The comparison is to humans that see the same data as the algorithm. The "true" labels can be assigned using additional data.

For example, if I make a dataset for the task of distinguishing cocker spaniels from springer spaniels, then when I collect the pictures I can be quite confident about the labels I assign (eg by DNA-testing the actual dogs). But when someone else tries to identify the dogs based only on the pictures I took, they might get some of them wrong.

The 5.1% "human accuracy" number that gets thrown around for ImageNet comes from Andrej Karpathy attempting to manually label part of the ImageNet test set. He wrote a blog post about the experience (http://karpathy.github.io/2014/09/02/what-i-learned-from-com...), which has some interesting details. For example, they did actually find that 1.7% of images were genuinely misannotated: that's because ImageNet annotations come from a consensus of Mechanical Turkers, which is less reliable than DNA testing. :-)

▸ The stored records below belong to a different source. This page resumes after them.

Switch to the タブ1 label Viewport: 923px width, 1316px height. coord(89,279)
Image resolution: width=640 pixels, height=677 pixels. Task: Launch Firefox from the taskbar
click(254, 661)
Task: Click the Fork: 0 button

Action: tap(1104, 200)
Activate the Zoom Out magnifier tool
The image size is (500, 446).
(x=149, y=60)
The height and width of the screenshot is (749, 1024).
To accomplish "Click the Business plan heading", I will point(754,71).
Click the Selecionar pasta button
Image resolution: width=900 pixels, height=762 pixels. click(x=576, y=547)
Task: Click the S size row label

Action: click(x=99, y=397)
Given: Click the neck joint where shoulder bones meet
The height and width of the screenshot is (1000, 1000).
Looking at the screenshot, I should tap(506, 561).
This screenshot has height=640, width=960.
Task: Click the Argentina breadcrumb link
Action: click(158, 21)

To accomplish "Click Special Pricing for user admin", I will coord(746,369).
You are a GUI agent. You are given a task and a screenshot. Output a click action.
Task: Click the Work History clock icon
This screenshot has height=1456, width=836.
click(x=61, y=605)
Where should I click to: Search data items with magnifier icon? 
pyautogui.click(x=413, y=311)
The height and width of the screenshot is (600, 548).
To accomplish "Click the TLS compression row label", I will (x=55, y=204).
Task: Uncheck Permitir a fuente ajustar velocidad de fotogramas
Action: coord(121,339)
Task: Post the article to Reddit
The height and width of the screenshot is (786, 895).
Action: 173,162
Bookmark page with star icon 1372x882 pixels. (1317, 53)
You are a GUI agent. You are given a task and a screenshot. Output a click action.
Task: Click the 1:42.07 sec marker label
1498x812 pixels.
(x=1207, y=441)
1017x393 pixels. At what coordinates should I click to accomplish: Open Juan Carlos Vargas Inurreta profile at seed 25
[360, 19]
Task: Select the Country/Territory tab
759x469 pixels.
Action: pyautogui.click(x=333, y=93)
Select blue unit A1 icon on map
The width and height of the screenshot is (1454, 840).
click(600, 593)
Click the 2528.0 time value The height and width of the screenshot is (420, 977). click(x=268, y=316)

karpathy · on Feb 14, 2015

The TLDR is that to work at scale we sacrifice some correctness in the dataset, and what's really being evaluated here is closer to some notion of human agreement.

The way the data was collected was not through a 1000-way classification. Instead, we'd query things like "red fox" from a search engine, and then have turkers do the binary task of YES/NO to clean up the results. This is a messy, noisy process but we do our best. In particular, the turkers saying YES/NO to red fox are completely unaware of what other classes are in the dataset - everything they say YES to becomes the "red fox" class in imagenet, in the final discriminative task among the 1000 categories.

Also note that if an image contains a whole bunch of things (e.g. see left-most image here http://karpathy.github.io/assets/ilsvrc2.png), the turker during data collection would be correct in saying that there is in fact, e.g. a "ruler" in that image, but at test time when you're seeing everything in that image, you only have 5 possible predictions so you have to guess about what you think the "true" label is.

dchichkov · on Feb 13, 2015

Probably exceeding the accuracy of a "single human rater".

Note, the definition of a "human rater accuracy" is a bit vague. For example an "Amazon Turk rater" qualifies as a human rater, yet the accuracy of such rater can be easily exceeded by an accuracy of dedicated grad student rater, or an accuracy of a dedicated H1 employee rater.

edit: That's my guess from previous (2.5 years back) work in computer vision / imagenet and a quick skim over the article.

obstinate · on Feb 14, 2015

Well, I don't know how they did it, but you could easily imagine a scenario:

- 3 human raters, one computer rater

- computer always agrees with 2/3 humans

- humans do not always agree with 2/3 humans

freddealmeida · on Feb 14, 2015

I find it fascinating that deep learning research is no.1 on HN. Not even 6months ago it was nearly unheard of on the top 3-4 pages. Is this an indicator that machine intelligence is the new normal?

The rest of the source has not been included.